A film crew making a documentary about Kiesewetter stumbled upon the graffiti while scanning video footage taken immediately after the policewoman's death.

Authorities declined to comment on who might have been behind the graffiti.

Kiesewetter was shot dead while on a patrol in Germany's Heilbronn while a fellow police officer was heavily injured.

Wolfgang Drexler, chairman of parliamentary committee investigating the NSU told the DPA news agency that they were investigating the graffiti case.

Blunders on the part of authorities investigating the NSU or "coincidences" leading to destruction of critical evidence had been piling up in the case since the gang's existence was made public in 2011.

Beate Zschaepe, the only surviving member of the gang, is being prosecuted in a lengthy trial that began in 2013.

Recently, German media outlets reported that a number of text messages sent and received by a man linked to the gang "disappeared" in the latest embarrassment for Germany, where critical evidence in the case was "swept away by floods" or "accidentally deleted" in previous instances.

The NSU is accused of murdering eight Turks, carrying out a string of bank robberies and a bomb attack targeting a predominantly Turkish neighborhood in Germany.

Its three members managed to dodge the authorities for years before being discovered in 2011, apparently by pure chance as police stumbled upon a video where they boasted about their crimes.

German public broadcaster MDR has reported that the issue of missing text messages was discovered by a parliamentary committee investigating the gang.

More than one hundred text messages dating back to 1998 were sent by and to Jan Werner, a suspect linked to the gang.

It was the same Werner whose notebooks with suspicious content were allegedly destroyed in 2014 by Berlin police who were subject to a 2012 investigation.

Werner is accused of supplying arms to the gang in 1998 and was an eyewitness in the 2014 hearings on the gang, whose sole surviving member, Zschaepe, is standing trial.

It is unclear why the text messages went missing, but it raises questions about the authorities' repeated pledges to shed light on the negligence of security agencies regarding the case.

Critics of the case claim police and intelligence services that hired people from the neo-Nazi scene as informants tried to erase their tracks leading to the NSU case.

Despite its links to many gangs in Germany's neo-Nazi scene, the NSU apparently went unnoticed for years, from the late 1990s to 2011.

Authorities initially blamed domestic disputes in the Turkish community for the murders and other crimes between 2000 and 2007.

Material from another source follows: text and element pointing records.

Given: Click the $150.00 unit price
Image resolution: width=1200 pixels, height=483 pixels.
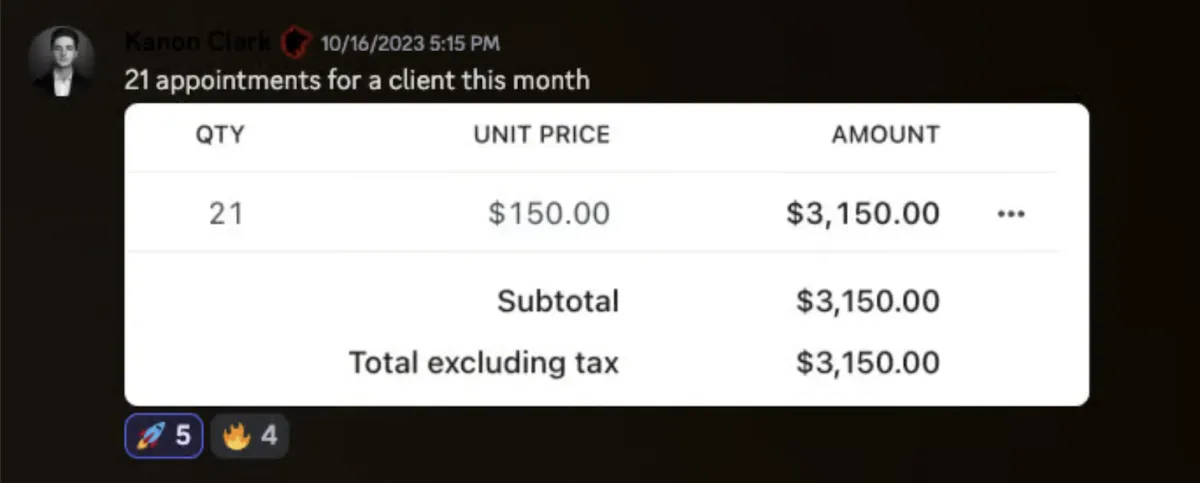Looking at the screenshot, I should click(x=549, y=213).
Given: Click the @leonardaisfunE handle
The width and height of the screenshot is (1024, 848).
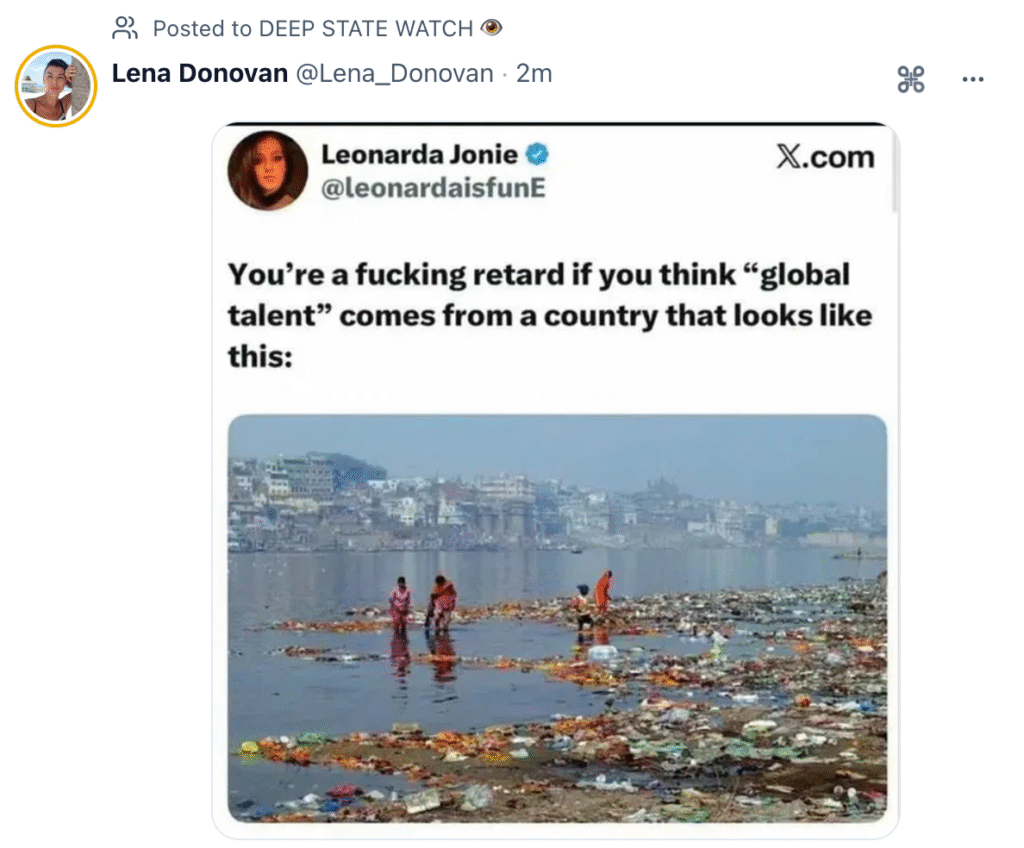Looking at the screenshot, I should tap(433, 188).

German media has even dubbed the murders the "Döner killings" in reference to the popular Turkish dish.

The MDR report says police intercepted some 2,500 text messages but 114 messages over two days in August 1998 remain missing.

The German interior ministry of Thuringia where Werner was wiretapped has said the disappearance of the text messages is related to "a technical problem," MDR reported.

German media outlets say Werner had contacted an intelligence official one day before sending the 114 messages.

Last year, it was revealed that several documents regarding the case disappeared in the 2010 Saxony floods.

The document was related to Ralf Marschner, a neo-Nazi figure code named "Primus" by German intelligence, which hired him as an informant.

Quoted by German media outlets, Irene Mihalic, a lawmaker in the parliamentary inquiry committee on the NSU, said the prosecutor's office in Chemnitz investigating the case told the committee that documents regarding Marschner went missing in a flood disaster, and added that it was "odd that the raging waters picked up these particular documents to carry away."

Ralf Marschner disappeared in 2007 though media reports say he settled in Switzerland after he faced an arrest warrant regarding the NSU case.

Turkey has been closely monitoring the trial and investigation and blames German authorities for failure to shed light on the case and prolonging the trial.

In statements to reporters in March, Foreign Minister Mevlüt Çavuşoğlu questioned "disappearing" witnesses.

"Perpetrators of NSU's crimes are known and it was apparent that they were supported," he said, referring to links between people related to gang and German intelligence services.